Archbishop Desmond Tutu was laid to rest on Jan 1. He was truly instrumental in unifying much of the world behind a campaign of sanctions, boycotts, and divestment aimed to overturn the system of apartheid that institutionalised discrimination, disenfranchisement, and human rights abuses against non-white South Africans. That system was so transparently vile that it now seems strange to think that anyone needed to be convinced to work toward dismantling it, but unfortunately Tutu’s role as a global advocate for these measures was entirely necessary. Fortunately, it was also entirely successful.
That is to say, Tutu’s support for international sanctions was effective in convincing overcautious Western leaders of the need to take action at that time, in retaliation against that particular government. But there were broader lessons Western lawmakers could have learned from his interventions. Some did so; others did not. As such, the overarching debate about the effectiveness and morality of economic sanctions is still raging today. The full extent of Tutu’s legacy thus has yet to be determined, and it is unfortunate that his voice will now be absent from discussions over how to deal with the human rights abuses and other malign acts still being perpetrated all around the world.
Bishop Tutu left us just as the debate over sanctions was poised to flare back up in the context of Western policy discussions about the Islamic Republic of Iran. Since last year, the seven parties to the 2015 Iran nuclear deal, or Joint Comprehensive Plan of Action (JCPOA), have been engaged in negotiations to restore that agreement. But those talks faced a five-month gap following the “election” of Iran’s ultra-hardline President Ebrahim Raisi, and it soon became clear that Iran would not be negotiating in good faith. The Raisi administration continues to demand that the US lift all sanctions immediately, while offering nothing in return. It is within the realm of reason that the Vienna negotiations will collapse if Tehran does not sharply change course.
On the other hand, critics of Western foreign policy are sincerely concerned that a desperate fixation on salvaging the agreement might lead the United States, Britain, France, and Germany to offer new concessions in hopes of Iran reciprocating after the fact. Although the four Western signatories have attempted to strike an assertive tone, noting at times that “all options are on the table” should diplomacy fail, there is ample reason to suspect they will back down from that assertiveness. Conciliation has largely defined their approach to the issue since the beginning, and Iranian opposition movement, most notably the National Council of Resistance of Iran (NCRI) has correctly described the West approach toward Tehran as “appeasement.”
NCRI’s President-elect Maryam Rajavi reiterated in her a New Year’s address that, “Freeing the Middle East and the world from the dangers of the Iranian regime’s nuclear programme, its abject ignorance and regressive policies, its crimes, and the thuggery of its proxies, will come by supporting the rights of the Iranian people to rise and resist, and not by appeasement.”
In the mid 1980s there was a major debate about the effectiveness of sanctions against the apartheid regime in South Africa. The first public speech I ever made was in my student union opposing apartheid.
Despite opposition at the time, thanks to the steadfastness of figures like Desmond Tutu sanctions were imposed and they achieved their objective.
There is no reason to believe that the situation would be any different with Iran.
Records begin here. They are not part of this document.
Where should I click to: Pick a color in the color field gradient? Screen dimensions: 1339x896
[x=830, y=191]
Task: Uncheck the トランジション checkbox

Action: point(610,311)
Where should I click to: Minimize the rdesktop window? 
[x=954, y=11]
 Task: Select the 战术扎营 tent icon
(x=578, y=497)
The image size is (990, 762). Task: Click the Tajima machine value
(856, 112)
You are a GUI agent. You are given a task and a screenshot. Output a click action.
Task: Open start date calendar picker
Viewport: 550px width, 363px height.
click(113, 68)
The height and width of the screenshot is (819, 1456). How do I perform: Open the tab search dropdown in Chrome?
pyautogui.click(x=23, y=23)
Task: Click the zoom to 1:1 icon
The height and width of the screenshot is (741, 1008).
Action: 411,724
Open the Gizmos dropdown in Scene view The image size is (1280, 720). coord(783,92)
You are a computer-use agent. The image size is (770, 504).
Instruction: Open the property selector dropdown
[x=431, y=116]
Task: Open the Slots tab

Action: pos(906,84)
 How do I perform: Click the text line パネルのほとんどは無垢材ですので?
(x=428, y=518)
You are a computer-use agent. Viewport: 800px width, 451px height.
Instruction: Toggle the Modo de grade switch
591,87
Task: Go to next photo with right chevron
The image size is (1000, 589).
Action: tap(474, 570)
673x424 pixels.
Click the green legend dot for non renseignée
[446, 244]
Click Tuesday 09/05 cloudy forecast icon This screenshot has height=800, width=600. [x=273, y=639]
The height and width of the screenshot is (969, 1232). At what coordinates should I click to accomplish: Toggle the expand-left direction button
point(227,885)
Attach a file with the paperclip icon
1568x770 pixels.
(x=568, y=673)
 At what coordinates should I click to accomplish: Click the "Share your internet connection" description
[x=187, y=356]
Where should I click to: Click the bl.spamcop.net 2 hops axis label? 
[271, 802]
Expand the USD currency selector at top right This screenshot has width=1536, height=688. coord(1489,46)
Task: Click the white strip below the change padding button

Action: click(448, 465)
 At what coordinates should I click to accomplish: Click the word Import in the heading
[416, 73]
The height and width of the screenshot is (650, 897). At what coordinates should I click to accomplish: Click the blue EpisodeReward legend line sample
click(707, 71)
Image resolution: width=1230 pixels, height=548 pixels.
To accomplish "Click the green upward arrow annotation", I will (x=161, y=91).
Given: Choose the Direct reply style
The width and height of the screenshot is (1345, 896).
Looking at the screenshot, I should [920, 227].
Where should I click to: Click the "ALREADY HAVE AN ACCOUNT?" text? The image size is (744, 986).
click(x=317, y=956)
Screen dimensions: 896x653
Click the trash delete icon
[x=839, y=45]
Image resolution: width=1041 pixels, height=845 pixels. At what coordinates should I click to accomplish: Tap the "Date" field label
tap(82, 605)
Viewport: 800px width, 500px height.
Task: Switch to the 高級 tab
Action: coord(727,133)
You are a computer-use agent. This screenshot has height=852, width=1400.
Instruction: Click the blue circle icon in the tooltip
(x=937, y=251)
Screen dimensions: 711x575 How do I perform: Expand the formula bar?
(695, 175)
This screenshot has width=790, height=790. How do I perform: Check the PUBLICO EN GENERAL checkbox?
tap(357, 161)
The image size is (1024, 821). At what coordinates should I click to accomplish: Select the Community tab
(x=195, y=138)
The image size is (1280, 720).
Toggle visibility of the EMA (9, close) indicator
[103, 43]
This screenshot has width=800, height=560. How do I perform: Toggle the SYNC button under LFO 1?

Indeed, in 2010, Archbishop Tutu actually issued a statement of support for the Iranian Resistance. So it isn’t stretching credibility to suggest that Tutu himself believed that transformative change was possible in Iran. In part, his statement was motivated by the nationwide protests during the previous year. And since the end of 2017, there have been two nationwide uprisings in Iran, plus countless other popular protests that have kept the message of regime change to the fore.
Since June when Raisi was appointed president there have been further spikes in protests. His appointment seemed like a contemptuous reward for prior human rights abuses, including leading roles in the massacre of 30,000 political prisoners in 1988, some 90 percent of whom were pro-democracy activists of the opposition, the People’s Mojahedin Organisation of Iran (MEK), and the systematic torture of thousands more in 2019.
Without hesitation a regime capable of such atrocities should easily be recognised as something just as vile and just as deserving of comprehensive international pressure as South Africa’s apartheid system. Yet, in recent years, the international community has been dragging its feet even more than it did in the 1980s when Archbishop Tutu helped to prove that sanctions can truly change the world.
This excessive Western wariness must come to an end. There was no justification for it during the apartheid era and there is no justification for it now. When it is absolutely clear that there is a right and a wrong course of action, there is no place for ambiguity. All good people must act in defence of freedom and human dignity, and have faith that no evil system can endure for long when the world has unity of purpose.